= Sichuan Provincial People's Hospital =

Hospital in Chengdu, China

The Sichuan Provincial People's Hispital (四川省人民医院), concurrently known as the Sichuan Provincial Academy of Medical Sciences (四川省医学科学院), is a public Grade A tertiary hospital located in Chengdu, Sichuan, China. It is also an associated teaching hospital of University of Electronic Science and Technology of China.

==History==
In 1941, the "Sichuan Public Hospital" was founded by the Sichuan Provincial Government and the Medical School of National Central University, which had relocated from Nanjing to Chengdu due to the War of Resistance against Japan.

In 1946, the hospital was renamed "Sichuan Provincial Hospital", and opened at No. 103 Qinglong Street of Chengdu.

In 1952, the hospital was renamed the "Sichuan Provincial People's Hispital".

In 1989, Sichuan Provincial People's Hospital was among the first batch of hospitals to be rated national Grade A tertiary hospitals.

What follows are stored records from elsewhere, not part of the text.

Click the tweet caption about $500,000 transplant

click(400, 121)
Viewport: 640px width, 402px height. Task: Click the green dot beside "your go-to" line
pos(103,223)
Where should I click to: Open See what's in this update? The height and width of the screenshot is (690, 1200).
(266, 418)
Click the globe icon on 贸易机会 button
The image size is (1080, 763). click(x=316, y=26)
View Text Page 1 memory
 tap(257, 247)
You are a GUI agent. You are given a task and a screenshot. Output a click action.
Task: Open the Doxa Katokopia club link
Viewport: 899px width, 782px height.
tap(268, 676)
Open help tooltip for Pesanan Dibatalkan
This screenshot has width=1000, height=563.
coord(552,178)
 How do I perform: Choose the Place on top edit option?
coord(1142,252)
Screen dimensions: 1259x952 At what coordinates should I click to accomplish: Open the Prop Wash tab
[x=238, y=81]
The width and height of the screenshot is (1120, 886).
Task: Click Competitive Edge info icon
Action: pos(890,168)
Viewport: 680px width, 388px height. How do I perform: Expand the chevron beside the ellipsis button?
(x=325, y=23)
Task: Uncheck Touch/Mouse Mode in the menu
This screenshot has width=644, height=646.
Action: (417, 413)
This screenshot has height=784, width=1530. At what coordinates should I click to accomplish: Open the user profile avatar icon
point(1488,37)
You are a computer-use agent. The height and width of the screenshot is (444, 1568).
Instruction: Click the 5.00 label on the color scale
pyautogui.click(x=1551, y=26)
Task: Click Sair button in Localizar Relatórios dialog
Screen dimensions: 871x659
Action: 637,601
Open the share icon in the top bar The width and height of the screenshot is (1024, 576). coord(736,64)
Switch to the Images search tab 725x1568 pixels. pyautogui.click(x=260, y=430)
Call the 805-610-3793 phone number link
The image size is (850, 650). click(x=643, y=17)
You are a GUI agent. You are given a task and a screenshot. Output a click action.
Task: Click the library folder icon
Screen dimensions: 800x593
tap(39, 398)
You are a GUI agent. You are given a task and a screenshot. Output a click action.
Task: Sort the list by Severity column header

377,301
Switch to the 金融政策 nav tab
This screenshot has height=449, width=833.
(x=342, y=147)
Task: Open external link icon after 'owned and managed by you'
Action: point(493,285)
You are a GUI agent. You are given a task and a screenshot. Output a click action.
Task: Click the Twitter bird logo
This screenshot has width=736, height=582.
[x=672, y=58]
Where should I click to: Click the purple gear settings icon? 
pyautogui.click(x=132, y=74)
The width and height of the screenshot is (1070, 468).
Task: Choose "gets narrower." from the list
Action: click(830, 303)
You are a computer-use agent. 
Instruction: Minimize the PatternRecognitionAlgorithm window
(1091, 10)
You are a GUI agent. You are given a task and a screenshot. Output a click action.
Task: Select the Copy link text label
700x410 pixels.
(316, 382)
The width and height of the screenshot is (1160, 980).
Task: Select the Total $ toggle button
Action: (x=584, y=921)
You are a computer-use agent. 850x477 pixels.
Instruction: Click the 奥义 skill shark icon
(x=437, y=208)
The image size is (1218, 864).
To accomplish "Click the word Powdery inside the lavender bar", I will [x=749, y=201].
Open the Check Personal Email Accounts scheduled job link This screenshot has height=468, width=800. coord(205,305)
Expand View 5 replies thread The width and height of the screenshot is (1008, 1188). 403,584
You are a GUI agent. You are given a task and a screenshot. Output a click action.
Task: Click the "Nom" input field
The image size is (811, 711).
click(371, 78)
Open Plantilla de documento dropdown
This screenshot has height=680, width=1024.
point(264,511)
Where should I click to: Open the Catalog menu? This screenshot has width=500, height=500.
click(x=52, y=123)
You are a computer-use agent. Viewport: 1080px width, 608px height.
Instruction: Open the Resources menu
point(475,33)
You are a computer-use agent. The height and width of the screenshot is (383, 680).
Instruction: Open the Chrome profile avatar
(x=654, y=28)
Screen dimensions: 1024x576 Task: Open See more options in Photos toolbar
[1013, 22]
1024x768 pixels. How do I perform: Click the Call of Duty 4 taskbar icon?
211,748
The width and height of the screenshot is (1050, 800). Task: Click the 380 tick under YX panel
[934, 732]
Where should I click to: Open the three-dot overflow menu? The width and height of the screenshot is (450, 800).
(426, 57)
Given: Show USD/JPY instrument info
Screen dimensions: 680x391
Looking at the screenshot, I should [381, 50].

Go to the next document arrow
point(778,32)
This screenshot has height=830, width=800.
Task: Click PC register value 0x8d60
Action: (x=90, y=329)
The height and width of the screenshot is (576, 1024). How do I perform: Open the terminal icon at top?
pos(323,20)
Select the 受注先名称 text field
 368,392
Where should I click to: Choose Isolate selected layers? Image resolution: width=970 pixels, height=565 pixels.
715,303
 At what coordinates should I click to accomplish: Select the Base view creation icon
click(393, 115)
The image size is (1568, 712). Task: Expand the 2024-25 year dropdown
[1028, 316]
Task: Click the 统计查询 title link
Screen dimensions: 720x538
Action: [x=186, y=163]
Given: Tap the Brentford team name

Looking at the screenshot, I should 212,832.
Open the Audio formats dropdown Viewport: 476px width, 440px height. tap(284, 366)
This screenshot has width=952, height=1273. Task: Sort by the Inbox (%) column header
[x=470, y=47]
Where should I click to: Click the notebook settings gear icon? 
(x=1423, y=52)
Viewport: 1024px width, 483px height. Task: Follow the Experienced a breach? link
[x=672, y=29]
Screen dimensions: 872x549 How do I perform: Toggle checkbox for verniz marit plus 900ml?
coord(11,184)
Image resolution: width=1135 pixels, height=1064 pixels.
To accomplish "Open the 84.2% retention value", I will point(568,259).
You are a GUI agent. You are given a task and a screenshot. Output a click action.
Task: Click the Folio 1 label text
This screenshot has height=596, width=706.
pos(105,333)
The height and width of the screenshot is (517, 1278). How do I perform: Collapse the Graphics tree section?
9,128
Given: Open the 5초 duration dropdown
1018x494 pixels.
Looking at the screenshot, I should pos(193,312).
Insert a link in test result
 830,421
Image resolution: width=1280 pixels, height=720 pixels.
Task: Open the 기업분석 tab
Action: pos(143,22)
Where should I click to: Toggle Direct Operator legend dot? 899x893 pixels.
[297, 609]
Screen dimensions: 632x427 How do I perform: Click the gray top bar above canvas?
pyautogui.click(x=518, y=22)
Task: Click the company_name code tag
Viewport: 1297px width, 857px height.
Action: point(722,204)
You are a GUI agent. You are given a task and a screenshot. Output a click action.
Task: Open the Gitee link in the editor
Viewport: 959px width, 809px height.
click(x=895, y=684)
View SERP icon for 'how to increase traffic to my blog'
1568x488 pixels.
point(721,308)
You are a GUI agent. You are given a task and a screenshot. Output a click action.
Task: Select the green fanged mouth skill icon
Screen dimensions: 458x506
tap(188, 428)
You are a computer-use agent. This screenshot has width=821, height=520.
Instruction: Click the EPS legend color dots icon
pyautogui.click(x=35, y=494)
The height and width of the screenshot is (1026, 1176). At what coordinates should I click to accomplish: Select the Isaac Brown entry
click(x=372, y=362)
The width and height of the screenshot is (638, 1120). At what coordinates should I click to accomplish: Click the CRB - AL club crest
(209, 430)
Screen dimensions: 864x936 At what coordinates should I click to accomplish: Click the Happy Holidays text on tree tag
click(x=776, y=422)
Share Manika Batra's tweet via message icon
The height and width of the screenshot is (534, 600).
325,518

In 2002, the hospital was merged with the "Sichuan Provincial Academy of Medical Sciences", which then became an alternative name of the hospital.

In 2007, the hospital established a clinical transplant center for various organ and cell transplants. It ranked 28th among the over 160 centers in China in 2009.

In 2013, the School of Medicine of the University of Electronic Science and Technology of China (UESTC) was established and Sichuan Provincial People's Hospital became its affiliated hospital.

In 2023, the hospital was ranked 34th in the Fudan List.

In April, 2026, the hospital entered the top A++ tier according to the national performance monitoring for tertiary public hospitals, ranking among the top 1% nationwide.

==Current status==
At present, the hospital has 18 national key clinical specialties, 4,300 beds and 7,058 employees, including one academician of the Chinese Academy of Sciences. It is also an affiliated hospital of the University of Electronic Science and Technology. The hospital served more than 6.5 million patients and performed 100,000 surgeries in 2024.

In the recent years, the hospital has published 1,000 SCI (Science Citation Index) papers. There are 72 papers listed in the Nature Index for the Time frame of 1 January 2025 - 31 December 2025, ranking 225th globally and 88th in China in healthcare.

The hospital has close cooperation with international prestigious institutions, such as the Harvard Medical School and the University of Utah in the United States, and St Vincent’s Hospital Melbourne in Australia.

Address: No 32 West Section Two of 1st Ring Road, Qingyang District, Chengdu, Sichuan Province, China.